The U.S. dollar hit a five-month low against the yen Tuesday morning as risk appetite grew among global investors.
The greenback was down about 0.5 percent for the session against a basket of international currencies. Market participants have started to edge money back into perceived riskier assets, like stocks, signaling that fears seen last week during the sell-off have dissipated, for now.
"The USD is in a structural, medium-term downtrend. Part of the reason for this is the U.S. fiscal account deficit, which is expanding rapidly," Stephen Gallo, European head of forex strategy at Bank of Montreal, told CNBC via email.
The dollar index has depreciated 3 percent since the start of 2018. This has been driven by comments from the U.S. administration that a weak dollar is good for international trade as well as improving economic indicators in other regions, like the euro zone, which has boosted the euro.
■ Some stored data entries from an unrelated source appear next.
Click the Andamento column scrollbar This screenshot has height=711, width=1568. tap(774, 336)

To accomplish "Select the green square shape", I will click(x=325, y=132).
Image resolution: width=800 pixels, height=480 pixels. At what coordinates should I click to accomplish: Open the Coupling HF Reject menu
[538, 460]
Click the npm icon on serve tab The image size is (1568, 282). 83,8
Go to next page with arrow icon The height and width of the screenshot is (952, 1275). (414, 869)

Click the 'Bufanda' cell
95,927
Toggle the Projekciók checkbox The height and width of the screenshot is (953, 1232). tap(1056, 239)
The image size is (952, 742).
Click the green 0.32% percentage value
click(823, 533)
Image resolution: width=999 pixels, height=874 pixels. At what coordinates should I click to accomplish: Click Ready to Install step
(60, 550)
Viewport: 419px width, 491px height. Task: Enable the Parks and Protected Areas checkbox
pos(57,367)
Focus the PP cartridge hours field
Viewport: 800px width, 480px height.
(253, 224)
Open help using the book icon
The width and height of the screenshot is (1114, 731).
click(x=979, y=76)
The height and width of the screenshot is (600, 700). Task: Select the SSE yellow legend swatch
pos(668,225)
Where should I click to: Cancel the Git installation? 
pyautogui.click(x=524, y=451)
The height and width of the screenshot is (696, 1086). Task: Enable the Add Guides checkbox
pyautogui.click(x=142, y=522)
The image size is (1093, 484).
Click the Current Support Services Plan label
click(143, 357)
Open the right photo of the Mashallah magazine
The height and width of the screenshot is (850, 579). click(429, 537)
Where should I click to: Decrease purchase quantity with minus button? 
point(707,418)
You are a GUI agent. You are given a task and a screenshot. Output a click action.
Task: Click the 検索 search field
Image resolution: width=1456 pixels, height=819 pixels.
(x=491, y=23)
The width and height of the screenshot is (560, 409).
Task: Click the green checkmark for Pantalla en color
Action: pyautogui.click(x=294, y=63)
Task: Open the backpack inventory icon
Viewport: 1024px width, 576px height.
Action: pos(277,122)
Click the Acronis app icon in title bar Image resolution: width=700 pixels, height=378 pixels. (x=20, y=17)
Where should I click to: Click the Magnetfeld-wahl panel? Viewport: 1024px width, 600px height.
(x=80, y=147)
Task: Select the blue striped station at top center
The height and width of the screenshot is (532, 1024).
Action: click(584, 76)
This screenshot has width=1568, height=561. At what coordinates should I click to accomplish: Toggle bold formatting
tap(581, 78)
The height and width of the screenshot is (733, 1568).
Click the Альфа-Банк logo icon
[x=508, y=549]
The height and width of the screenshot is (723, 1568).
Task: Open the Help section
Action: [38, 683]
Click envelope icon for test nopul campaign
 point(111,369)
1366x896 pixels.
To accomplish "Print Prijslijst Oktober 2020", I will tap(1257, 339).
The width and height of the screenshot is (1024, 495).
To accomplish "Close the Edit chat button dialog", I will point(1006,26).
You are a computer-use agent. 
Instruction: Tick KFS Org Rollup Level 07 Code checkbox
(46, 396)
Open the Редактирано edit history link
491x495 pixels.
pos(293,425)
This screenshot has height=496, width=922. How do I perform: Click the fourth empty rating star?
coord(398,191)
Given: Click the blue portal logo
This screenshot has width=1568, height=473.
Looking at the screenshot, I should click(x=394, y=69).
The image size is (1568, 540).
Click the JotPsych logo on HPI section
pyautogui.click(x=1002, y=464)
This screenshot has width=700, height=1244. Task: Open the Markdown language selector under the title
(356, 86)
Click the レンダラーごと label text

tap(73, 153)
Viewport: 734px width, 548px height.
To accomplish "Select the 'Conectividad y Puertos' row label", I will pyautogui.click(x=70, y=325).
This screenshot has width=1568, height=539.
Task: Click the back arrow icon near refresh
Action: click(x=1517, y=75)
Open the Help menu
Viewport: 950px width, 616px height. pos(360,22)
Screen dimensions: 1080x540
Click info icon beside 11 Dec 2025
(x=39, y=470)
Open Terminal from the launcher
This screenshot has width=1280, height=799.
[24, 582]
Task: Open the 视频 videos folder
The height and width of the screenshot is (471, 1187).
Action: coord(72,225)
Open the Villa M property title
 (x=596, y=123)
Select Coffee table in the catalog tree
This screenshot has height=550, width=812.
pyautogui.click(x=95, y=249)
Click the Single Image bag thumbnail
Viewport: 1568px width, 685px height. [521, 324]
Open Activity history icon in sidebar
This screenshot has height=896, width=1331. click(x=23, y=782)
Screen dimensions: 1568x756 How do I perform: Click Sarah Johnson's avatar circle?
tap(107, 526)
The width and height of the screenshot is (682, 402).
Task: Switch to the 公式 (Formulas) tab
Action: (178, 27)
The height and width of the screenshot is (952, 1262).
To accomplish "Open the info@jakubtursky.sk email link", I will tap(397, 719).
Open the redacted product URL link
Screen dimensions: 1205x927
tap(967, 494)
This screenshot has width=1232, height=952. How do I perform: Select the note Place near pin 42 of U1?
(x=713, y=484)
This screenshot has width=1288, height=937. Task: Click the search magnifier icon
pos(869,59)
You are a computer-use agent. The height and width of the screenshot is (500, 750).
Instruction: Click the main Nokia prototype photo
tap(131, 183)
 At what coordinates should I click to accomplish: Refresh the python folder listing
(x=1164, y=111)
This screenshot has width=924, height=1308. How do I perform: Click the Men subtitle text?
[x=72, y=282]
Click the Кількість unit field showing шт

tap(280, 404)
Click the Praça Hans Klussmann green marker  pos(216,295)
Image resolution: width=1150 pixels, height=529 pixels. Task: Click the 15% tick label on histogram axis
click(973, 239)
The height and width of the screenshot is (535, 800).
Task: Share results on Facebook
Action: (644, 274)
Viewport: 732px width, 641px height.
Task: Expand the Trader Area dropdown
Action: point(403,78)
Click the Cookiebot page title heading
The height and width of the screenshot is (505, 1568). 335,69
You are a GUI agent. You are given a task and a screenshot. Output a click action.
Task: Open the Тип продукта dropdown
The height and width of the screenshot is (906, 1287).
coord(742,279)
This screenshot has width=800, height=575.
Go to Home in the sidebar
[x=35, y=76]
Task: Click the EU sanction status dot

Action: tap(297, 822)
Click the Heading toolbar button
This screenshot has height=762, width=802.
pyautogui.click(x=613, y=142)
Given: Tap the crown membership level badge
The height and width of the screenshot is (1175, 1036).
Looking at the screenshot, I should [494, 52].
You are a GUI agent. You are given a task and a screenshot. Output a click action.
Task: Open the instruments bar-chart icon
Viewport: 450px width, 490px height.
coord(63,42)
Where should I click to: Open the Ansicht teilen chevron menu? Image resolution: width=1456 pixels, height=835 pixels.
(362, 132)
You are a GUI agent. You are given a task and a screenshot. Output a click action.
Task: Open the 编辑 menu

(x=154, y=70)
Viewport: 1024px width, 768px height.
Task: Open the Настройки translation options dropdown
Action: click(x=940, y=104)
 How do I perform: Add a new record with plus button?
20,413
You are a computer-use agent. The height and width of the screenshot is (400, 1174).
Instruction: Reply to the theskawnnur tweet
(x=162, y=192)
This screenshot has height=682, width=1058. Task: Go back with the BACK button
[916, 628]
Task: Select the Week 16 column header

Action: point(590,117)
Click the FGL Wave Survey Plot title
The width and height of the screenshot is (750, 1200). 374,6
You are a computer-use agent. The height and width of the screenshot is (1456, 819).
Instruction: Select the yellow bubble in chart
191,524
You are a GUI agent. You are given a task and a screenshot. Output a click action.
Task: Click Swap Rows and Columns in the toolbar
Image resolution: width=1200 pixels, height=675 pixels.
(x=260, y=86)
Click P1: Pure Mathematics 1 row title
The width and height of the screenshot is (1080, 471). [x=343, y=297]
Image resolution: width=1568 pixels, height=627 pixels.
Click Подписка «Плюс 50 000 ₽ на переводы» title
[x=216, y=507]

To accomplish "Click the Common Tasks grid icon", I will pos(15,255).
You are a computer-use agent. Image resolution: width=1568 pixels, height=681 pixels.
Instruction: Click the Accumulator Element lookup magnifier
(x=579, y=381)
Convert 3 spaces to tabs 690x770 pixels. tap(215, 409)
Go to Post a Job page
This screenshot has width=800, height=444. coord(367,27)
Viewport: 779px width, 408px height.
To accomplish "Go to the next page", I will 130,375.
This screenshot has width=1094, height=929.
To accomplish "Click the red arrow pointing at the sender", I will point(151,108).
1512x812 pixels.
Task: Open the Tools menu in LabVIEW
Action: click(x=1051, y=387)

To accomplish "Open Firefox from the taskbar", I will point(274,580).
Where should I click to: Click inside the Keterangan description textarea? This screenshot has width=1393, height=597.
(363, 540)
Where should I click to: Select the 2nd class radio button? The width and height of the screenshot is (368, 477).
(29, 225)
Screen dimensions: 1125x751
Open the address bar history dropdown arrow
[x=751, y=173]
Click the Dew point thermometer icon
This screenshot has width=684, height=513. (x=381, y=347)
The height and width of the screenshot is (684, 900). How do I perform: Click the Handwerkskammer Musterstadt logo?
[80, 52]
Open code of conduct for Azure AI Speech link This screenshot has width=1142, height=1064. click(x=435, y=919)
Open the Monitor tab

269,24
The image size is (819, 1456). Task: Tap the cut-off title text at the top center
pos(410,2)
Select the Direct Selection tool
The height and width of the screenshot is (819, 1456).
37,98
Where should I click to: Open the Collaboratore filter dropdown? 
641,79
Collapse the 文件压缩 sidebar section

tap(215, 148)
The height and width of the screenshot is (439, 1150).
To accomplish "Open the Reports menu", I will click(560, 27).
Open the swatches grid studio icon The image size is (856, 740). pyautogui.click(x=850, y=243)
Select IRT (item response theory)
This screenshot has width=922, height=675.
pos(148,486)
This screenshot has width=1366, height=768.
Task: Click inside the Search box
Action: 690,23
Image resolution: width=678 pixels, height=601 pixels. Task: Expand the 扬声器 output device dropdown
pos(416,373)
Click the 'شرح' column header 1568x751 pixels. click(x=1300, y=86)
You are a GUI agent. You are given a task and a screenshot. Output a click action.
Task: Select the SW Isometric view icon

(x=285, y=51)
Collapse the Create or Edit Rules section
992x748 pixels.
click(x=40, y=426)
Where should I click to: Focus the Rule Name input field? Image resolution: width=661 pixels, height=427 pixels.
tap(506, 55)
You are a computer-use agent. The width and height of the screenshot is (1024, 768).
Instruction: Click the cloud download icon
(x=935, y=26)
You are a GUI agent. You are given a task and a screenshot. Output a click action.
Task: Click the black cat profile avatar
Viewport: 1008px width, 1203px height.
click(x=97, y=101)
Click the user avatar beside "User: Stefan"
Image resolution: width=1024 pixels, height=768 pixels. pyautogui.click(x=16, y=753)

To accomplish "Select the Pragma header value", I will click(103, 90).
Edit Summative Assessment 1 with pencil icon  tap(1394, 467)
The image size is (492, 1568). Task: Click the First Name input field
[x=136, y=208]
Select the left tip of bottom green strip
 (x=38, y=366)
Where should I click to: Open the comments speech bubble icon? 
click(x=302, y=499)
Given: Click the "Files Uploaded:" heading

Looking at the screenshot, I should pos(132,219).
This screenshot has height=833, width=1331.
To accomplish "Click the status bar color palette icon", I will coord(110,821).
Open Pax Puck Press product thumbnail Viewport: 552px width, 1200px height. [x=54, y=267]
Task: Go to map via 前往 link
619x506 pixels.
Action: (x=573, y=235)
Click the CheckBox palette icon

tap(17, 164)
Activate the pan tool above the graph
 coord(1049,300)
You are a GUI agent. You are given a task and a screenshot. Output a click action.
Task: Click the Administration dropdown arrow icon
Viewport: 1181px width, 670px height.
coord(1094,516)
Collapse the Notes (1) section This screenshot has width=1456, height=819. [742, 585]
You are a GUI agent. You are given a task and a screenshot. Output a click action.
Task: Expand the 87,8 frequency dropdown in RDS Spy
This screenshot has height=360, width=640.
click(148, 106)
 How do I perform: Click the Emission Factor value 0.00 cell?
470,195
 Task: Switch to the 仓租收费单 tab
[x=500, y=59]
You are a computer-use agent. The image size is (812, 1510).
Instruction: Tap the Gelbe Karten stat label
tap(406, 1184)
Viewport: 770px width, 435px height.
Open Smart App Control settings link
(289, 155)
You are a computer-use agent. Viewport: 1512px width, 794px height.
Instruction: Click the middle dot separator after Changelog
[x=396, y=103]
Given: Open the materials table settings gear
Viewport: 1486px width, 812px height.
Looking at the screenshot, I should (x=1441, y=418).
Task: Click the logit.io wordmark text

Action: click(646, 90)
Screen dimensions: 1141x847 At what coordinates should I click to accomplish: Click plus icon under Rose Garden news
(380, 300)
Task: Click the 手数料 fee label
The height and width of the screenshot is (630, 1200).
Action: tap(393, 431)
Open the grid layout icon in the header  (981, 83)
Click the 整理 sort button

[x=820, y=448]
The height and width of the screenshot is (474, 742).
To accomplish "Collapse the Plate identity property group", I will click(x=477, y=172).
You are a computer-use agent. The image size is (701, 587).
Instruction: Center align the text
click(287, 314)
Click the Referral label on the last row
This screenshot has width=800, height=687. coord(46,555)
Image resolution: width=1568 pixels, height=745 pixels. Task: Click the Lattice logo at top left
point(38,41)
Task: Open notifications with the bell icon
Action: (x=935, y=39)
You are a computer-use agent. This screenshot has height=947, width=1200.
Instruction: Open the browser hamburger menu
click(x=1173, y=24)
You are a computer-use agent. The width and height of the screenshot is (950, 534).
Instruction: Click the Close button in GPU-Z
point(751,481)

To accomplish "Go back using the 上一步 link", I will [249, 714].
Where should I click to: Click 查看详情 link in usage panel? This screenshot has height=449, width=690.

The recent announcements on tax cuts and on infrastructure plans in the U.S. have also been interpreted as negative for the dollar, as the U.S. government is set to spend more and widen its fiscal deficit. The currencies of countries with account surpluses — where there is a positive difference between a nation's savings and investments — are traditionally favored by investors than those with deficits.
"But another reason for the downtrend in the USD is that the weak USD and rising risk assets were feeding off one another. That virtuous circle went into reverse last week when equity markets tanked, but so far this week, risk assets have recovered and there are signs that the willingness to hold USDs is waning again," Gallo added.
Global equity markets have been on the rise since Monday recovering from the steep losses seen last week.
Market players will be watching for new consumer price data due Wednesday in the U.S. If the number proves higher than analysts expect, the dollar could gain some ground during that session, as the prospect of the U.S. Federal Reserve tightening its policy at a faster pace would increase.